++++ TRECHO FORNECIDO
Sou um romântico, gosto de causas perdidas. Gosto de sofrer, mas acho sinceramente que a polícia fez o Corinthians perder. Ao menos pra mim. Foi quando tomei uma escudada nas costas que entendi que tinha coisa errada e pensei em proteger meu pai de um eventual tumulto. Foi ali, que minha tristeza se abateu e a noite terminou. Homens fardados, amedrontados e acuados, mais uma vez querendo aparecer e se colocar no lugar de coitados. Felizmente, desta vez, até pelo clima do clube, da própria torcida, tudo acabou em paz e em aplausos, e pequenas cobranças válidas e justas por quem paga ingresso e tem o direito de protestar contra o que, ou quem bem entender.
++++++++
TAREFA PROPOSTA 1 ▸ No trecho sobre o Corinthians, quais são as palavras que qualificam "Homens" na frase iniciada por "Homens fardados"? Liste todas.
TAREFA PROPOSTA 2 ▸ Reproduza palavra por palavra a parte do trecho sobre o Corinthians entre "Sou um romântico, gosto" e "quem bem entender.", inclusive.
O material que vem depois é independente do trecho sobre o Corinthians.
++++ REGISTROS FORNECIDOS
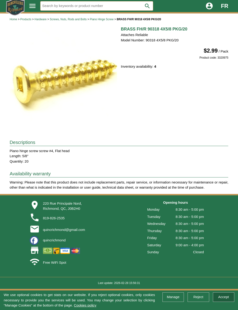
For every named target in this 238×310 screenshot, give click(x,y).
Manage (173, 297)
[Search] (96, 6)
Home (13, 19)
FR (224, 6)
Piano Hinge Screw (101, 19)
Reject (198, 297)
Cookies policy (85, 305)
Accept (223, 297)
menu (32, 6)
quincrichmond (54, 240)
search (147, 6)
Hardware (40, 19)
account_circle (209, 6)
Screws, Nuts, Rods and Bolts (68, 19)
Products (25, 19)
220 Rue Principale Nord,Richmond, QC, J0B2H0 (62, 206)
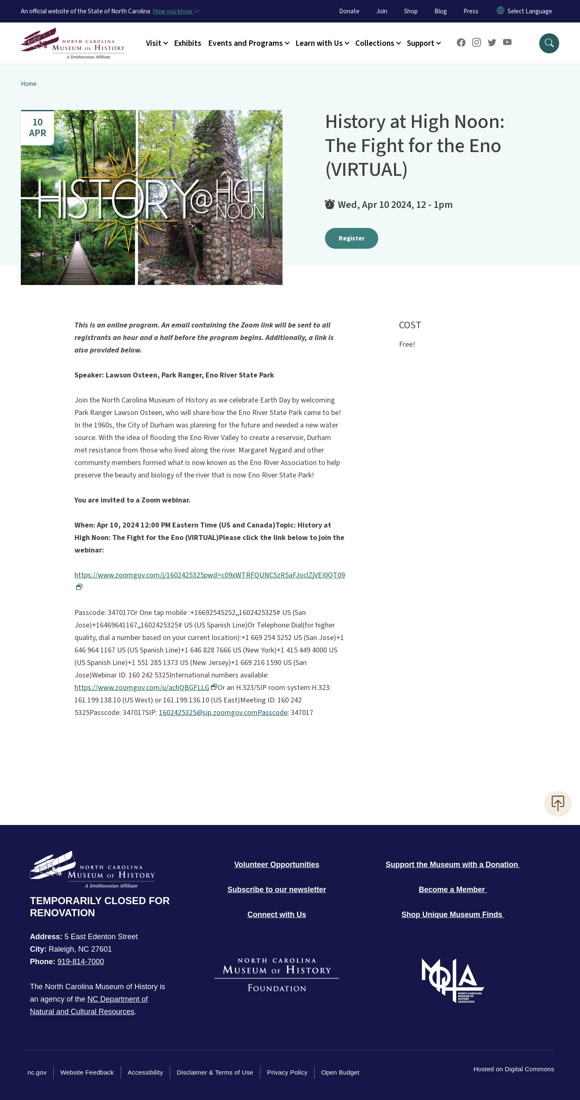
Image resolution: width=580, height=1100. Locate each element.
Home (29, 83)
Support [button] (420, 43)
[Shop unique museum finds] (453, 914)
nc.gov (37, 1072)
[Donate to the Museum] (453, 864)
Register (351, 238)
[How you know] (175, 11)
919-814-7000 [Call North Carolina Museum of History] (80, 962)
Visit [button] (153, 43)
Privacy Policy (287, 1072)
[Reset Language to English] (500, 11)
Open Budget (340, 1072)
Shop (411, 11)
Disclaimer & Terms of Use (215, 1072)
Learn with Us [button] (319, 43)
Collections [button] (374, 43)
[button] (549, 43)
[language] (530, 11)
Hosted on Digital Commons (513, 1068)
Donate (349, 11)
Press (471, 11)
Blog (440, 11)
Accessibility (145, 1072)
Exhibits (187, 43)
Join (381, 11)
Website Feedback (87, 1072)
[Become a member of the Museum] (453, 889)
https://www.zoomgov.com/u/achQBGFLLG (145, 687)
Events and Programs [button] (245, 43)
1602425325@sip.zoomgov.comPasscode (223, 713)
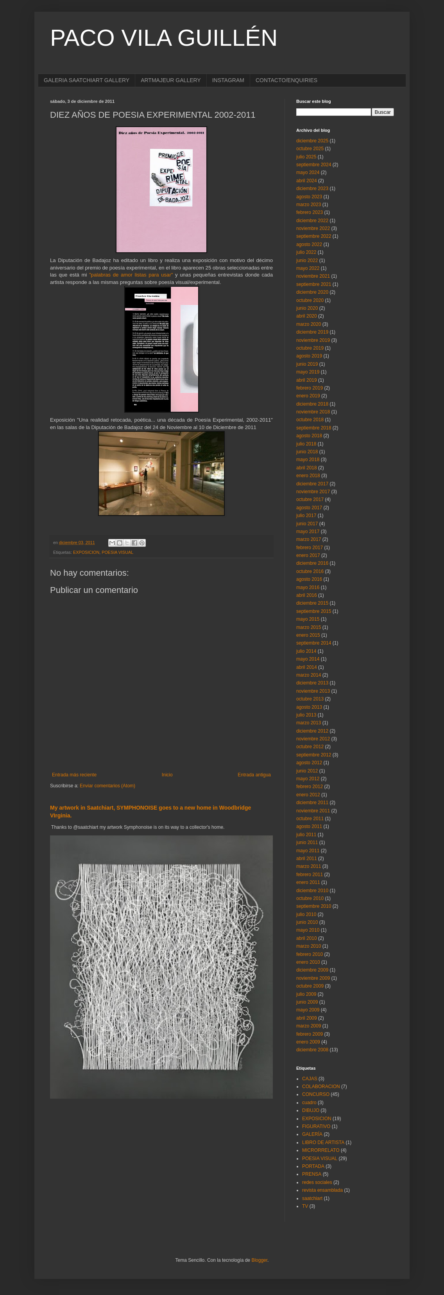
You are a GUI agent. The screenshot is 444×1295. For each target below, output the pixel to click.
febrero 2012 (309, 786)
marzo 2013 (308, 723)
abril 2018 (306, 468)
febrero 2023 (309, 212)
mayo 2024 (307, 172)
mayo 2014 (307, 659)
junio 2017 (307, 523)
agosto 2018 (309, 435)
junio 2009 (307, 1002)
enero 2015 (308, 635)
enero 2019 (308, 396)
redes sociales (317, 1182)
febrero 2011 (309, 874)
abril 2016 (306, 595)
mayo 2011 (307, 850)
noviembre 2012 (313, 739)
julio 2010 (306, 914)
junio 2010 (307, 922)
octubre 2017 (310, 499)
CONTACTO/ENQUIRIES (286, 80)
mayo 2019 (307, 372)
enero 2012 (308, 794)
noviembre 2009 (313, 978)
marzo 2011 (308, 866)
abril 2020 (306, 316)
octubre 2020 (310, 300)
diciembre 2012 (312, 731)
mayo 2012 (307, 778)
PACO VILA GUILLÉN (164, 38)
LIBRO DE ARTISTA (323, 1142)
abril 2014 (306, 667)
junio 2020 (307, 308)
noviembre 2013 (313, 691)
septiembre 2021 (313, 284)
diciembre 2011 (312, 802)
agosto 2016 (309, 579)
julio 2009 (306, 994)
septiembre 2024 (313, 164)
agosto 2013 (309, 707)
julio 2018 (306, 444)
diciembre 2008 (312, 1050)
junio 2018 (307, 451)
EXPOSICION (86, 552)
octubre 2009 (310, 986)
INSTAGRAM (228, 80)
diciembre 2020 (312, 292)
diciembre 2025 (312, 141)
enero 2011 (308, 882)
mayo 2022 (307, 268)
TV (305, 1206)
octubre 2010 (310, 898)
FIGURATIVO (316, 1126)
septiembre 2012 (313, 755)
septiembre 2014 (313, 643)
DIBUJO (310, 1110)
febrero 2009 (309, 1034)
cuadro (309, 1102)
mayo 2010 (307, 930)
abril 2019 (306, 380)
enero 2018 (308, 475)
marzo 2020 (308, 324)
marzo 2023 (308, 204)
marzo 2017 (308, 539)
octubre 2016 (310, 571)
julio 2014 (306, 651)
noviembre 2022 (313, 228)
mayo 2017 (307, 531)
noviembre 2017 (313, 491)
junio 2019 (307, 364)
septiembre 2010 (313, 906)
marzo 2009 (308, 1026)
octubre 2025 (310, 148)
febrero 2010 (309, 954)
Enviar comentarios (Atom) (107, 785)
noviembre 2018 (313, 412)
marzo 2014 (308, 675)
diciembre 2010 (312, 890)
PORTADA (313, 1166)
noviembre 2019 (313, 340)
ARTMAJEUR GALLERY (171, 80)
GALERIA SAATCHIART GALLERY (86, 80)
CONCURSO (315, 1094)
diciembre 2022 (312, 220)
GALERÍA (312, 1134)
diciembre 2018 (312, 404)
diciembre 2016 (312, 563)
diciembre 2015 (312, 603)
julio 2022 (306, 252)
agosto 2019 (309, 356)
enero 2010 (308, 962)
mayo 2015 (307, 619)
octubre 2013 (310, 699)
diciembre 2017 (312, 484)
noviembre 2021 (313, 276)
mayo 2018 (307, 459)
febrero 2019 (309, 388)
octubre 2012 (310, 746)
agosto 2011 (309, 826)
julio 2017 (306, 515)
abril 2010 (306, 938)
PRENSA (311, 1174)
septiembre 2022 (313, 236)
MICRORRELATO (321, 1150)
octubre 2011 (310, 818)
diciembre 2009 (312, 970)
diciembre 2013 (312, 683)
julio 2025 (306, 157)
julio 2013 (306, 715)
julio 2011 (306, 834)
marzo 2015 (308, 627)
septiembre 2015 (313, 611)
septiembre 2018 (313, 428)
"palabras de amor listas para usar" (131, 275)
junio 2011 (307, 842)
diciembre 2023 (312, 188)
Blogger (259, 1260)
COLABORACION (321, 1086)
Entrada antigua (254, 775)
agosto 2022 (309, 244)
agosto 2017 (309, 507)
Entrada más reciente (74, 775)
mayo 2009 (307, 1010)
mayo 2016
++++++++
RESPOSTA DO EXERCÍCIO 1 ▸ fardados, amedrontados, acuados

RESPOSTA DO EXERCÍCIO 2 ▸
Sou um romântico, gosto de causas perdidas. Gosto de sofrer, mas acho sinceramente que a polícia fez o Corinthians perder. Ao menos pra mim. Foi quando tomei uma escudada nas costas que entendi que tinha coisa errada e pensei em proteger meu pai de um eventual tumulto. Foi ali, que minha tristeza se abateu e a noite terminou. Homens fardados, amedrontados e acuados, mais uma vez querendo aparecer e se colocar no lugar de coitados. Felizmente, desta vez, até pelo clima do clube, da própria torcida, tudo acabou em paz e em aplausos, e pequenas cobranças válidas e justas por quem paga ingresso e tem o direito de protestar contra o que, ou quem bem entender.